From Egyptian rubbish heaps to your computer screen (or whatever)

Bringing papyri to a display device near you!

By Tim Finney, Religion and Technology Center, 2003-03-10

Introduction: The three questions

§1. People of old were wont to ask three questions: What do you think? Why do you think so? What difference does it make? Today I will tell you what I have discovered about publishing ancient documents on the World Wide Web. At the end, I will venture to speculate about the difference it makes. As to why? Who knows?

Discovery: Recovering what was lost

§2. We are indeed fortunate to have recovered so many ancient documents from the sands of Egypt over the last century. It would be great to know what proportion of the ancient world's literature we now have. A small fraction? A significant proportion? Who knows?

§3. I am glad that our predecessors expended such efforts to bring these treasures to light. It is now upon us to ensure that they remain in the light.

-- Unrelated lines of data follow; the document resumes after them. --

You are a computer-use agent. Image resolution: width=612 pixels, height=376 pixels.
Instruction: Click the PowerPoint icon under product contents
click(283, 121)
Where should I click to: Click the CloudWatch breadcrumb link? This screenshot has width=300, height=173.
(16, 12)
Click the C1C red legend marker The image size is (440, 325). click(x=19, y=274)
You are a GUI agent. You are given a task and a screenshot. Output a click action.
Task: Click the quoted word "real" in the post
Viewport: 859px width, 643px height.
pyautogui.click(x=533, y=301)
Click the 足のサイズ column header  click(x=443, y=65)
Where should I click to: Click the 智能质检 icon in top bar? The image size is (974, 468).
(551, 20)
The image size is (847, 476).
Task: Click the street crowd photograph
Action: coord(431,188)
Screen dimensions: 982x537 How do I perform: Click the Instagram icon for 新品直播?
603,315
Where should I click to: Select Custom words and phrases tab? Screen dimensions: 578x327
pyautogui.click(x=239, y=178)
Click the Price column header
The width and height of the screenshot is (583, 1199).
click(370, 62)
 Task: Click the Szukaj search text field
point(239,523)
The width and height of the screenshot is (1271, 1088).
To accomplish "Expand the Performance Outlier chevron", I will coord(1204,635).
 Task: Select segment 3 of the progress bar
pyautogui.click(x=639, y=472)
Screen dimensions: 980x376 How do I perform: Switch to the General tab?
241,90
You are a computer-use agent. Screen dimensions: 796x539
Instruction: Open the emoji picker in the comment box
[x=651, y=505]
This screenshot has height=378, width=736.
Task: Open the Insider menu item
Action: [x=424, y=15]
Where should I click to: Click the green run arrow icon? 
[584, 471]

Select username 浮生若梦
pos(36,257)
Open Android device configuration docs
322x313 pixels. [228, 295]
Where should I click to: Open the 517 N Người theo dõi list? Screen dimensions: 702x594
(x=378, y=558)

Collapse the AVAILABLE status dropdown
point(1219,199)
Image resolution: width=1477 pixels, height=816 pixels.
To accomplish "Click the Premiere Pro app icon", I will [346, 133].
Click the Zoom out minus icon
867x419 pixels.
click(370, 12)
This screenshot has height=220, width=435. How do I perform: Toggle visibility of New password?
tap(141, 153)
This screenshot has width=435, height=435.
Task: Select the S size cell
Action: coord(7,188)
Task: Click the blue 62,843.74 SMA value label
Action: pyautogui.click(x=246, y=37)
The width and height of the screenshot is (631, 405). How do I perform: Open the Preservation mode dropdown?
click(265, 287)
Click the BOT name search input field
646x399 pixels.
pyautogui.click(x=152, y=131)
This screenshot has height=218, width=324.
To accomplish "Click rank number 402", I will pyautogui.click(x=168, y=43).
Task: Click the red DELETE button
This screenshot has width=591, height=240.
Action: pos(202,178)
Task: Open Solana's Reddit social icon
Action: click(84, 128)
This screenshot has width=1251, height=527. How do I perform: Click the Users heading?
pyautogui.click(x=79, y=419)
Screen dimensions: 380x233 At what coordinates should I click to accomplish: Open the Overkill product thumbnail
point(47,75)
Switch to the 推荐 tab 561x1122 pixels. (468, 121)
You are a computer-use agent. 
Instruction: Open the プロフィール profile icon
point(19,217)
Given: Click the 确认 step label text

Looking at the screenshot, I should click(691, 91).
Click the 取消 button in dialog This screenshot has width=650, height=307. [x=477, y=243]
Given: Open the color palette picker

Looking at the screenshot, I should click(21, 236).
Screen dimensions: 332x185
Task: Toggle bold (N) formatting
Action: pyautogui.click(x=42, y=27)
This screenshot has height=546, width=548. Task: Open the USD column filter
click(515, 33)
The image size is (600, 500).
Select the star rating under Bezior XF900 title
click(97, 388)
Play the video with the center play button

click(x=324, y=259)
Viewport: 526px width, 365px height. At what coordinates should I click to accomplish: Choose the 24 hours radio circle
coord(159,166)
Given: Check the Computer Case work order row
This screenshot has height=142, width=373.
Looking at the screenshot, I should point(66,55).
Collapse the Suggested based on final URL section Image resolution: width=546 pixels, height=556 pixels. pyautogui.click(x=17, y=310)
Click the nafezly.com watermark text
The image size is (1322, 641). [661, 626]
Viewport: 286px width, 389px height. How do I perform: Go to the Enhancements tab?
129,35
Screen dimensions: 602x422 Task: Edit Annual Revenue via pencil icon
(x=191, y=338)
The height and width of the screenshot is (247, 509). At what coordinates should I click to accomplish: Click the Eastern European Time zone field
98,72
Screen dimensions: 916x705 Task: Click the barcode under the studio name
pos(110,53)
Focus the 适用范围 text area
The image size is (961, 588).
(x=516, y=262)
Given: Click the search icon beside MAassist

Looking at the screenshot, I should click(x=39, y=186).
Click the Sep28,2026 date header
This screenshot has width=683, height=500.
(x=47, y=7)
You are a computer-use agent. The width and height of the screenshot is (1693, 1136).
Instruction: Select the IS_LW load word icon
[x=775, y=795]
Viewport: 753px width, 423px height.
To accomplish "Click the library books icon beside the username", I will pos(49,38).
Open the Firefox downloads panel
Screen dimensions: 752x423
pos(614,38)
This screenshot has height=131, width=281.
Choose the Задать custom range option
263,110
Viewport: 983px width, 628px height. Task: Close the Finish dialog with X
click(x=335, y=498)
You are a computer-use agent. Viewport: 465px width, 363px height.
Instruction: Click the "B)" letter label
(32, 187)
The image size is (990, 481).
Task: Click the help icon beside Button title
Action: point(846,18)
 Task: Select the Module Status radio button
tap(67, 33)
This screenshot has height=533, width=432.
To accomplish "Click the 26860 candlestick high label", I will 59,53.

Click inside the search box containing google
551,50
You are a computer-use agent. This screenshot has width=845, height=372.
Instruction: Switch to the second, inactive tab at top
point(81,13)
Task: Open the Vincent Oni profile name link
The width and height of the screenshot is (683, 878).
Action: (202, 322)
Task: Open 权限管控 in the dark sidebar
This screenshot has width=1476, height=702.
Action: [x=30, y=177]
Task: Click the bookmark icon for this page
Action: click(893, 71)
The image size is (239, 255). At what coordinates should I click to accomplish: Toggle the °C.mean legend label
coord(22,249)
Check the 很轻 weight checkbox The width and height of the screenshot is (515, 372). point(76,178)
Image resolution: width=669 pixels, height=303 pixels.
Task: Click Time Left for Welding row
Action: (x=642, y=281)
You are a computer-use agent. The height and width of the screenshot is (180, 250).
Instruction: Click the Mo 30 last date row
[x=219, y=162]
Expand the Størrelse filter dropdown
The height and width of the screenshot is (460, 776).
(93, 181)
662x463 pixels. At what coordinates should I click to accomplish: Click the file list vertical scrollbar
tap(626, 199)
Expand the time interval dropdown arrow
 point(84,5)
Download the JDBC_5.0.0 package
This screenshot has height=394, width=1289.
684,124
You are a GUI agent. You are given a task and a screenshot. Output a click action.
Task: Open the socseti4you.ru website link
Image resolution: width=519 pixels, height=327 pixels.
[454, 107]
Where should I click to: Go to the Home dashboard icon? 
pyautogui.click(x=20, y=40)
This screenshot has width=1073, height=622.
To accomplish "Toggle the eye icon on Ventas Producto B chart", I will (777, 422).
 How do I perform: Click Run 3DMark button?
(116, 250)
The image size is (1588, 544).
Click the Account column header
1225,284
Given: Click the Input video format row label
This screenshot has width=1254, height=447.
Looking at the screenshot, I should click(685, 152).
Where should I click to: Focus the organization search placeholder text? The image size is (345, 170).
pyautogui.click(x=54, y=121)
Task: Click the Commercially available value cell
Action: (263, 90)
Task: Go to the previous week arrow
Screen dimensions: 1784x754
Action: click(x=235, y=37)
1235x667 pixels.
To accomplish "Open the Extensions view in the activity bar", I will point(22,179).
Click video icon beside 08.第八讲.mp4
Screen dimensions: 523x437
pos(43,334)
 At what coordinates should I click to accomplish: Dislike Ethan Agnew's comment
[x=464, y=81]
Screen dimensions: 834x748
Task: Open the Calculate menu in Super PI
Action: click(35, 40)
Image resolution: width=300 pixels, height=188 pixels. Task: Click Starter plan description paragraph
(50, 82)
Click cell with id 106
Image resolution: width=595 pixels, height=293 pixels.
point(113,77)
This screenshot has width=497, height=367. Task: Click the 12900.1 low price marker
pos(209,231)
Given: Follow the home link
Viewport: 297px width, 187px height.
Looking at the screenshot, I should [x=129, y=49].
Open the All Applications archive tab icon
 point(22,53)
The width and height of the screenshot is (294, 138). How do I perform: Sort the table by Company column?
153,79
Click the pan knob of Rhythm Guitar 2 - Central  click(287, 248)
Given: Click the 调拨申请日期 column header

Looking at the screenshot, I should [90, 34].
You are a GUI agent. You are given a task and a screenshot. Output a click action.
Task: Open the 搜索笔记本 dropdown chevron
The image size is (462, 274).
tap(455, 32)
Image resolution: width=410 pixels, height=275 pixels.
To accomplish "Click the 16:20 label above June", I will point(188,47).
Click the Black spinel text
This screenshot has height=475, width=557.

Protection: Securing for posterity

§4. I have heard of papyrus being burnt as incense and of a ship full of recovered papyri burning then sinking. Happily, incidents like this are less common today. Nevertheless, we must not be content to preserve a papyrus, mount it between glass plates, edit its contents, then place it in a drawer. The aging process continues, and will eventually turn any papyrus to dust and ashes just as surely as if it had been consumed by fire.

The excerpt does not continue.